━━━ Material for this task

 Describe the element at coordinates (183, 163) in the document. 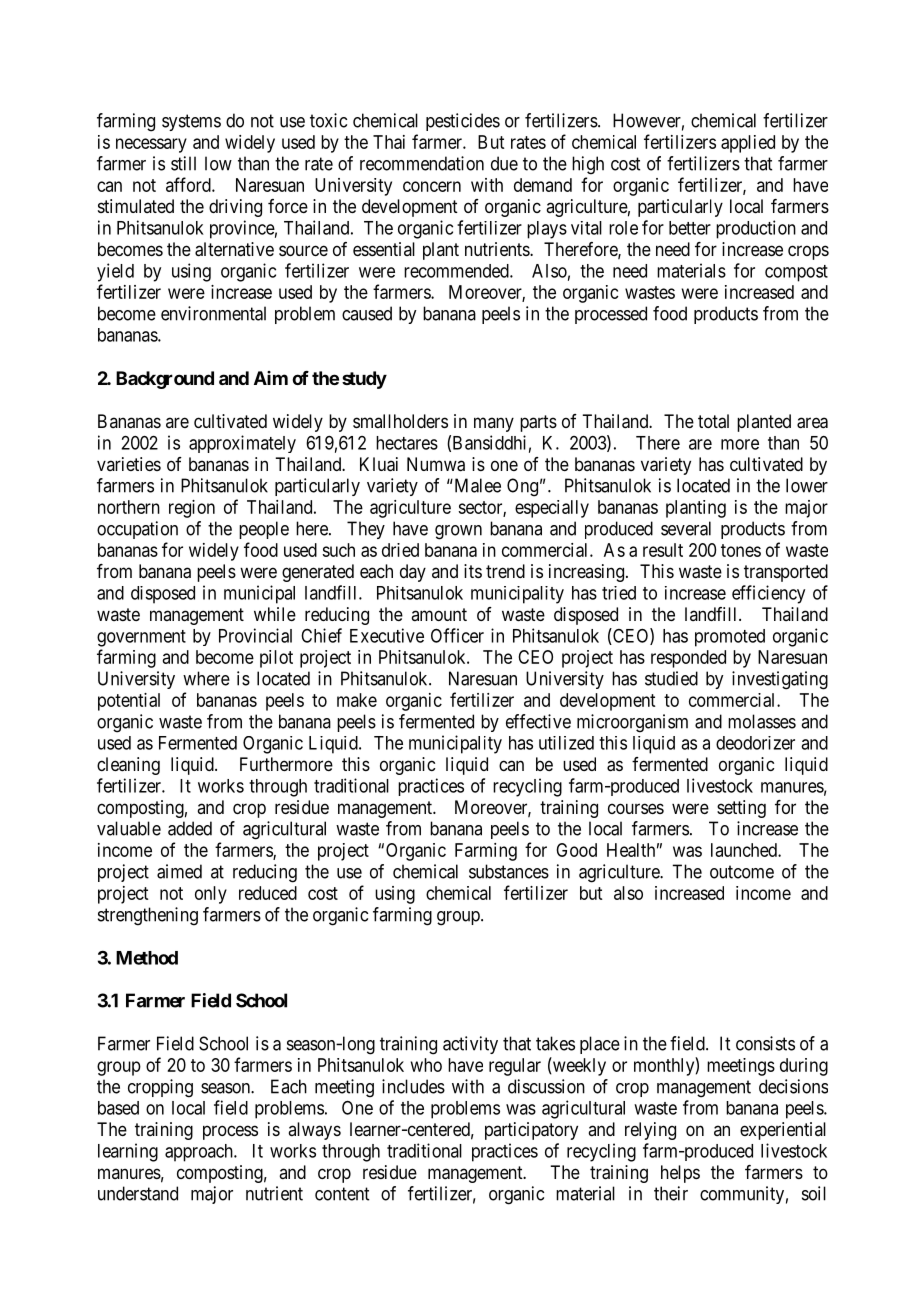

I see `still` at that location.
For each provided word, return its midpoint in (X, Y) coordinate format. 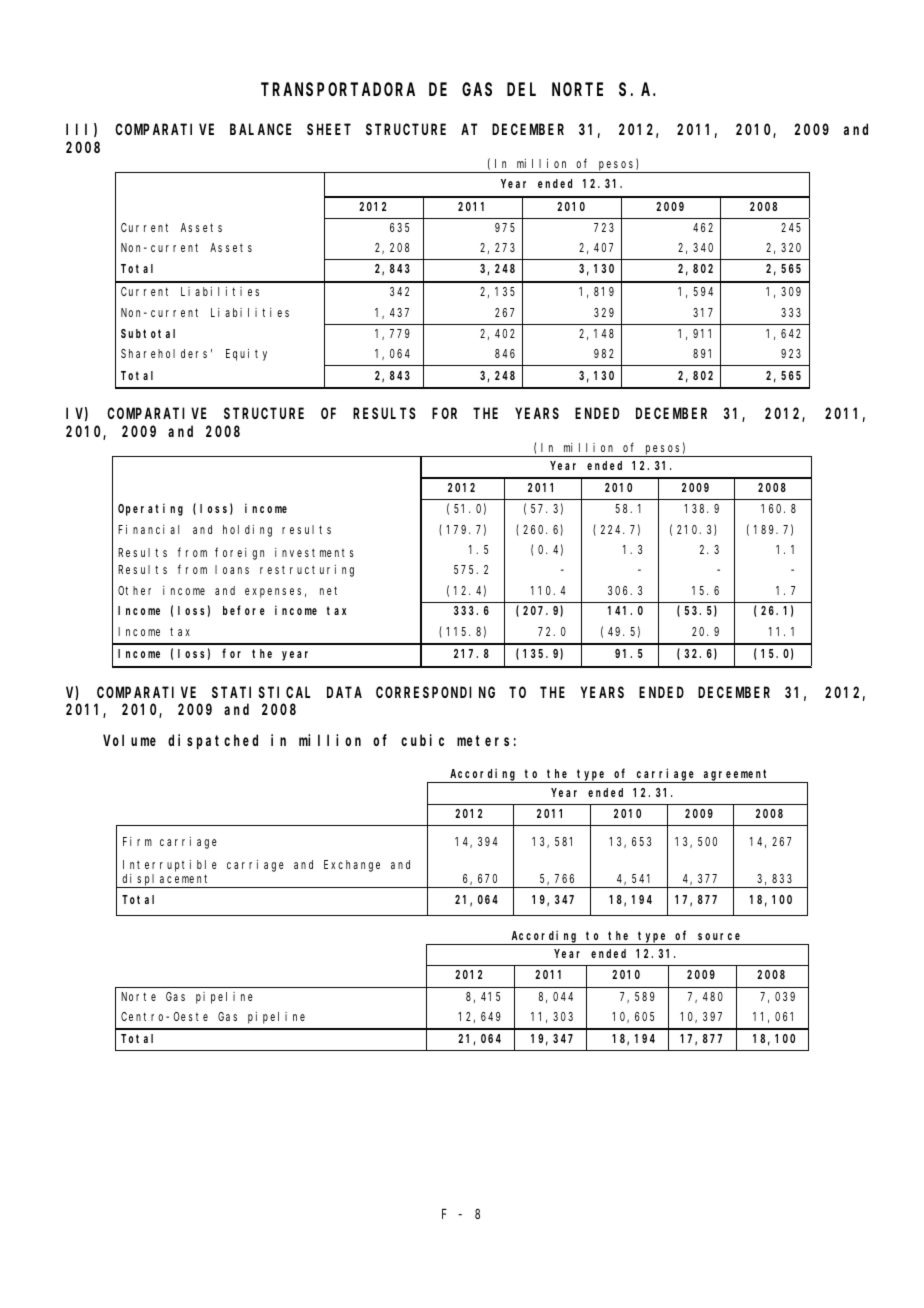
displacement (166, 881)
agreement (737, 776)
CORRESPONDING (435, 692)
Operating (150, 509)
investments (314, 552)
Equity (246, 355)
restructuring (307, 571)
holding (247, 531)
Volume (129, 740)
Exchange (352, 866)
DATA (344, 692)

━━━━━━

_What is being asked_. Reproduce the stretch of the records from the line containing "For each provided" through the end of the records. Leave the pictures out of your copy.

_Exercise answer_.
For each provided word, return its midpoint in (X, Y) coordinate format. 
displacement (166, 881)
agreement (737, 776)
CORRESPONDING (435, 692)
Operating (150, 509)
investments (314, 552)
Equity (246, 355)
restructuring (307, 571)
holding (247, 531)
Volume (129, 740)
Exchange (352, 866)
DATA (344, 692)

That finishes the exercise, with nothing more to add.